The Blue Jays' three-home-run power display ruined the first major league start for pitcher Mickey Weston, who was called up from Class AAA Rochester Tuesday when Bob Milacki went on the disabled list.

But Weston wouldn't have gotten the win, anyway -- he didn't get very far, giving up six hits and four earned runs in four-plus innings.

"I definitely have some things to work on," said Weston, who was 10-0 with a 1.81 ERA with Rochester. "I'm disappointed but not distraught. I think I can still make an impact on this team."

Weston left the game after giving up a game-tying homer to Glenallen Hill with none out in the fifth.

But the relievers didn't fare any better against the power-packed Toronto lineup, as first Ballard and then Williamson failed to hold the Blue Jays.

John Olerud clinched the win with a homer off Williamson in the eighth. The Blue Jays lead the majors with 126 homers.

The loss prevented the Orioles (51-53) from reaching the .500 plateau for the fourth straight time. They haven't hit that level since June 12 (29-29).

But more importantly, it dropped Baltimore five games behind the division-leading Blue Jays (56-48) in the American League East.

The Orioles, who came into the series playing the best baseball in the AL since the all-star break, had hoped to make their move against the Blue Jays.

But the Blue Jays not only held their ground in this three-game series, they gained some, winning two of the three. They lost to Ben McDonald Tuesday night.

It was hoped Weston's debut would give the pitching staff a boost similar to that supplied by McDonald, who shut out the White Sox in his first major league start last Saturday.

But it was Stieb who ruled tonight. With 162 wins in his 11 years as a Blue Jay, he is far ahead of the combined total (37) of the Orioles' rotation of Weston, McDonald, John Mitchell, Dave Johnson and Pete Harnisch.

But, amazingly, this was his first win at Memorial Stadium.

It started bad and got worse. The Orioles had a 4-0 lead before Stieb could say "strike one." Thirteen of his first 15 pitches were balls. Walks to three of the first four batters set the table, but it was RBI singles by Cal Ripken, Joe Orsulak and Craig Worthington that did the damage.

Ripken's bases-loaded hit to center brought home the first two runs, and came as a welcome surprise to the Orioles.
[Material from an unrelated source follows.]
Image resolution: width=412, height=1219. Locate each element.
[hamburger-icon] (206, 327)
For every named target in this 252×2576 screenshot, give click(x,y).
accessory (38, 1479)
Ripken had been hitting only .108 (two for 19) in bases-loaded situations this season, but ripped a liner on a 2-2 pitch that scored Brady Anderson and Randy Milligan, both of whom had walked.

Orsulak followed with a single to right that scored Sam Horn, who also had walked. Worthington's two-out bloop single to right brought Ripken home.

But Toronto began to chip away at Weston. Three singles, the last a two-out poke to center by Manny Lee bringing home George Bell, put the the Blue Jays on the board in the second.

In the fourth, a two-run homer to right-center by 1989 home run king Fred McGriff made it 4-3.

Hill chased Weston with a lead-off, game-tying homer to left-center in the fifth.